I realized this may be the last time until college where she goes somewhere without knowing a single other soul. What a lonely and scary feeling that must be for a 5-year-old. We all just felt so warm and comfortable at our old school. Starting over is scary.
I happened to be a work conference that day with two women who have children either long graduated from college or in high school and they both assured me I wasn’t crazy. They both described how terrifying that day was for them, too, and how vivid those feelings still felt all these years later.
That made me feel a little better.
Finally, at 4:30, DadJovi couldn’t take it any longer (we pay for aftercare until 6) so he went to pick her up. Her first response to him? “Daddy, can I stay longer?”
Well, OK, then. We should have known she’d love it. And she does.
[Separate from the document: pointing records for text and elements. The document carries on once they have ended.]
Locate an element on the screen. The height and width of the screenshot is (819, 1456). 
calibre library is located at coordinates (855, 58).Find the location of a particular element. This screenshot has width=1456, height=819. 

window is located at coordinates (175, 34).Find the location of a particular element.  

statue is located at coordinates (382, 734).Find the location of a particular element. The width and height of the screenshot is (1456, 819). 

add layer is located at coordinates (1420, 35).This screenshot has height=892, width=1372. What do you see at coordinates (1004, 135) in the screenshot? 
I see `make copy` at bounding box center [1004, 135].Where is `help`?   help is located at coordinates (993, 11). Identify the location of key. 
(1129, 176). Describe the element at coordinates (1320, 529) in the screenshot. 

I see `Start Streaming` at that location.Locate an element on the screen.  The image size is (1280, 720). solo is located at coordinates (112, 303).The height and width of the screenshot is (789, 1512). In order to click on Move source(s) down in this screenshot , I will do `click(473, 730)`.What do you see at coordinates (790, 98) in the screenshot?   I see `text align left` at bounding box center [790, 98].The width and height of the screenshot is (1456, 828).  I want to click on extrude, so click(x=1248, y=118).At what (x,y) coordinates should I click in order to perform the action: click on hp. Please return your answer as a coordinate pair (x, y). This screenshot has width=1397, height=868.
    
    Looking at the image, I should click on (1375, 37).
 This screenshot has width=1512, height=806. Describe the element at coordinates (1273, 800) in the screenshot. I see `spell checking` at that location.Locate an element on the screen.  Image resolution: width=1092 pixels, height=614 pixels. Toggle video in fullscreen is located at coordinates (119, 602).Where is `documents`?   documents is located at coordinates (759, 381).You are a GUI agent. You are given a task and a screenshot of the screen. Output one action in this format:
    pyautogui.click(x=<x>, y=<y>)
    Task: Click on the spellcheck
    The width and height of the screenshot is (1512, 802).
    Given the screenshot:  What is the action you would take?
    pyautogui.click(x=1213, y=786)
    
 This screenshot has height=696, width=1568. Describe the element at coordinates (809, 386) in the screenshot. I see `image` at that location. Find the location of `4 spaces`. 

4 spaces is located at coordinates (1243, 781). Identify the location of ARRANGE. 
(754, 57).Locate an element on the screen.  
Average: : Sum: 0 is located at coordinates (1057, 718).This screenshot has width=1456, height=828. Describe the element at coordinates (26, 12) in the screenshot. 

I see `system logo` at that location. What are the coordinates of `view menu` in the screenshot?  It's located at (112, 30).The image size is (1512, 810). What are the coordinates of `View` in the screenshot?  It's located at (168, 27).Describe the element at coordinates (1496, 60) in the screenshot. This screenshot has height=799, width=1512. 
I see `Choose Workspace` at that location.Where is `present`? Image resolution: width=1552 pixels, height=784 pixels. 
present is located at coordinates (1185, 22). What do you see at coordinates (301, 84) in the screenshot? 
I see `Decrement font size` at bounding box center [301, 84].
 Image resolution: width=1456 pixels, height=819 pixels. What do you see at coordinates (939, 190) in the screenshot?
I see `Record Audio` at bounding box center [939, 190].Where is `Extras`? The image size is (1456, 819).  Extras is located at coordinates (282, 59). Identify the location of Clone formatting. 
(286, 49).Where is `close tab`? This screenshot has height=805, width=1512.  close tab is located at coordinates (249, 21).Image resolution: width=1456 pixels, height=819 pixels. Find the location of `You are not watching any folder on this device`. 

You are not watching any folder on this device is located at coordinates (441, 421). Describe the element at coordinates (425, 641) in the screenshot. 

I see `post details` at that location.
After more than four years in daycare, we both thought we were emotionally prepared for her to start kindergarten. After all, we’ve been away for her for 8-9 hours a day for years. But there’s just something so different about elementary school. I can think of no other word other than scary.
4. Here’s another word: exhausting.
This week is kicking our butts. The earliest we could drop E off at her old school was 8:30, so typically I’d wake her up (yes, I have to wake her up every day) at about 7:50. For kindergarten, we have to leave no later than 7:55. And my child? Bless her heart. She takes after me and just is not a morning person.
It’s been rough, especially when a certain five-year-old and a certain annoying cat decide they both need to sleep ON TOP OF Mommy beginning at 3:30 a.m.
Packing lunches is nothing new but packing snacks is a new wrinkle. Now I have to pack her a morning snack and smuggle in an after-care snack into her backpack. I find my days are consumed worrying about her snacking. I have issues.
Plus, tonight, we got our first taste of homework. She didn’t send any home (and assured us homework will be rare) but we did get a sheet explaining how we’re supposed to change the way we read to E at night by incorporating certain exercises (ask her to summarize plot points, talk about authors and illustrators’ jobs, relate stories to our lives, etc), then log these items into an agenda. I miss just reading already.
But we’re surviving, one day at a time.
Were you a wreck on your kids’ first day of kindergarten or is that just us? Do you remember your own first day? I don’t but I do remember my first day of first grade, probably because it was at a new school.